Lorsque que l’on jette un regard rétrospectif sur l’Afrique des années 80 et 90, l’on regrette que les discussions dominantes sur le développement ne soient pas parvenues à identifier la raison de l’incapacité des chercheurs et praticiens du développement à rompre d’avec cet emprisonnement intellectuel (auto-imposé), symbolisé par les catégories théoriques et institutionnelles par lesquelles ils fonctionnent. Le déclin de l’État s’est accompagné de nombreux dysfonctionnements du marché, et a eu pour autres conséquences l’éclatement ou l’aggravation de conflits violents, la naissance de nouvelles diasporas locales et internationales, l’extension des frontières de l’économie informelle, l’aggravation de la pandémie du sida, la prise en compte plus effective de l’économie domestique et du rôle des femmes pour le bien-être du foyer et de la société. Il était à présent devenu clair que la continuation de l’économie et de la société dépendait de la ténacité et de l’ingénuité des femmes. Dans le cadre de ce contexte en mutation, la nature de la relation genre est venue se placer au centre des perspectives de développement, qu’on observe à travers la perspective du processus de production (incluant le marché du travail), à travers la relation État-citoyen, à travers la négociation et les relations marchandes, à travers les efforts de réinvention de l’État et les innovations dans le domaine de l’art, de la culture et de la technologie. Tous ces développements réunis ont contribué à créer un contexte de relations de genre radicalement différent qui doit nécessairement être pris en compte dans le cadre d’une redéfinition holistique du développement africain.

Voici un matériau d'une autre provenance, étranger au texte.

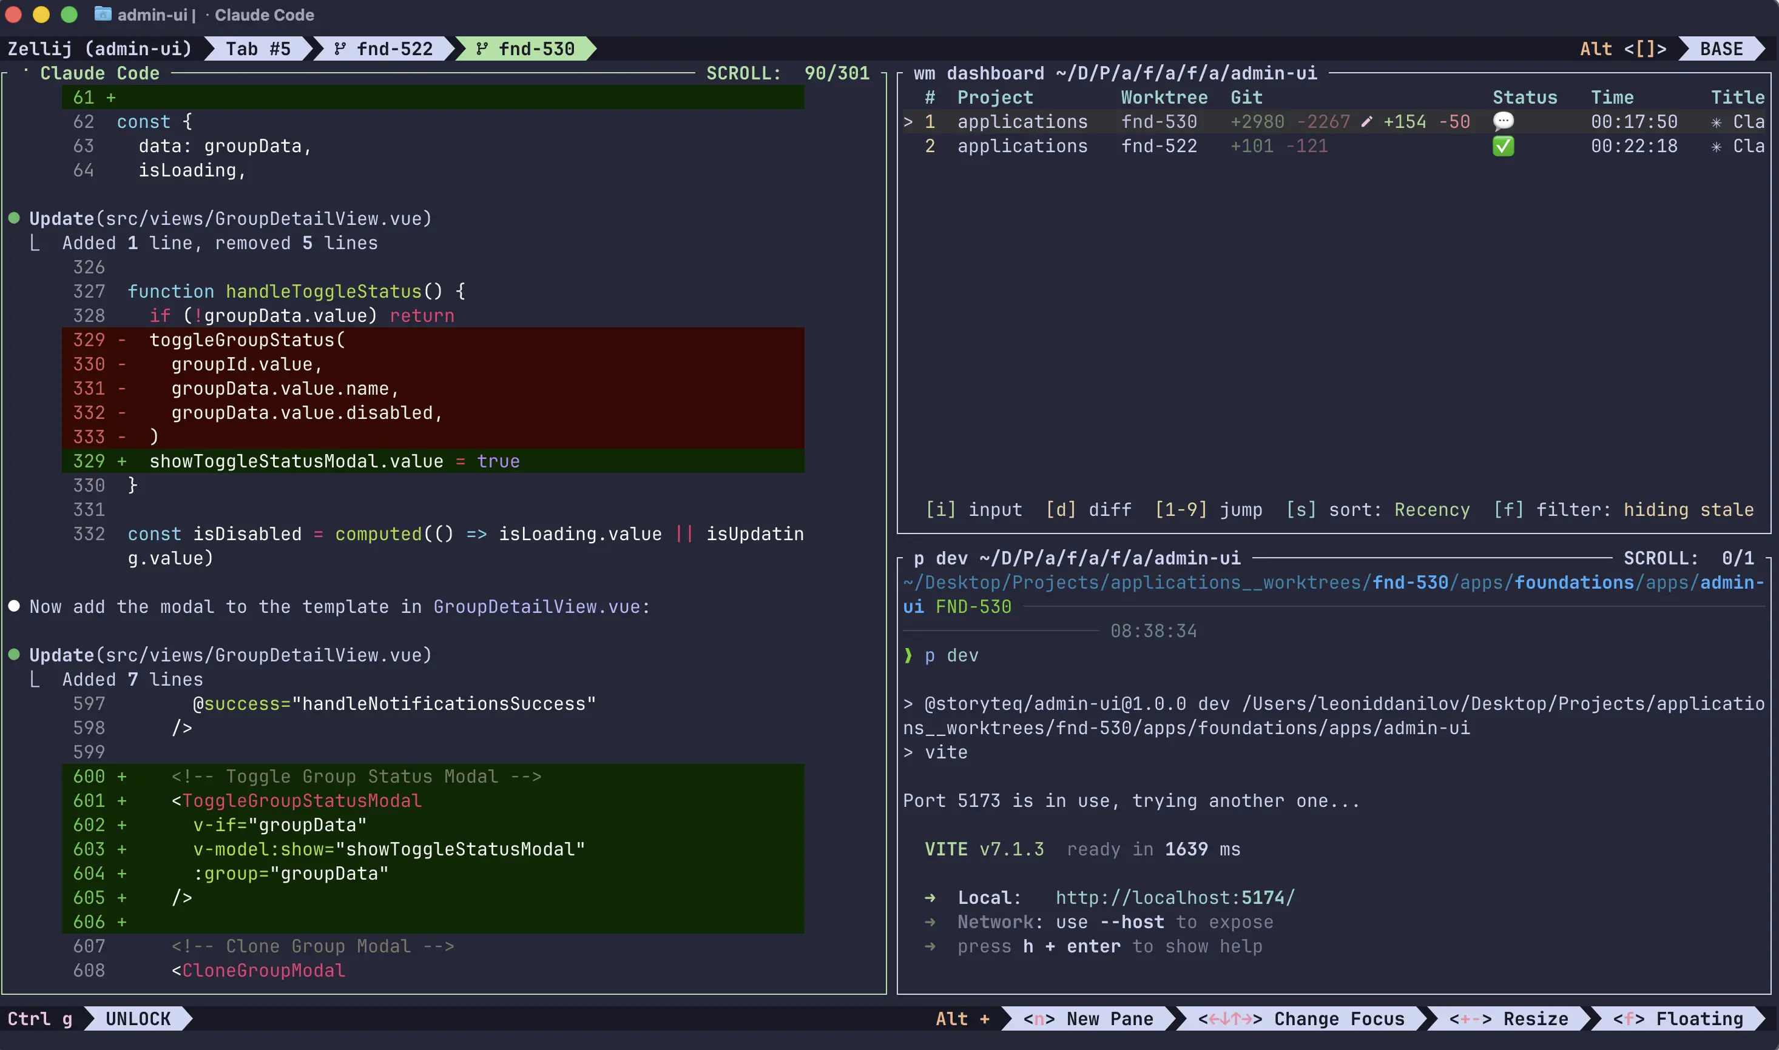Click the SCROLL 90/301 progress indicator
Viewport: 1779px width, 1050px height.
pyautogui.click(x=788, y=73)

Le programme de transformation sociale, dans le cadre du processus de développement, demeure l’objet de vives controverses. Il mériterait d’être redéfini de manière créative, à une époque où de multiples questions sont posées au sujet des limites du marché et des conséquences du déséquilibre des économies et sociétés africaines. Les participants au symposium du CODESRIA sur le genre seront invités à faire un inventaire des précédentes tentatives d’intégration du genre dans le processus de développement africain, en élaborant des alternatives intellectuelles et des alternatives de politique publique, susceptibles de servir de base à la production de nouvelles connaissances et outils d’analyse. Des documents de réflexion vont être commissionnés sur divers aspects du débat sur le genre et le développement, afin de permettre aux participants de considérer de nouvelles perspectives et débats conceptuels, ainsi que de nouvelles possibilités théoriques, sur la base d’une ré-interprétation de l’histoire et de la génération de nouveaux arguments. Les réflexions seront organisées autour des sous-thèmes suivants :

i) L’absence de genre dans la théorie et la pratique de développement ;

ii) Le genre dans la redéfinition de la théorie et de la pratique du développement ;

iii) Nouvelles orientations des perspectives féministes africaines sur le développement ;

iv) Ajouter une valeur africaine au genre, au féminisme et au développement ;

v) Parler au pouvoir : nouveaux modes de mobilisation sociale pour l’égalité et le droit à l’expression ;

vi) Subversion du pouvoir : nouveaux espaces pour mieux intégrer le genre au développement ;

vii) Renversement du pouvoir : nouveaux défis liés au genre, et aux féministes, relativement à la gouvernance ;

viii) Revendiquer le développement à travers l’art et la culture ;

ix) Les innovations dans les relations de genre dans le domaine des sciences et de la technologie pour le développement ;

x) Enregistrer l’impact et évaluer les progrès : nouvelles méthodes et nouveaux outils ;

xi) Miser sur les initiatives locales féminines comme alternative de développement ;

xii) Transcender les frontières : organisation des femmes dans un monde globalisé.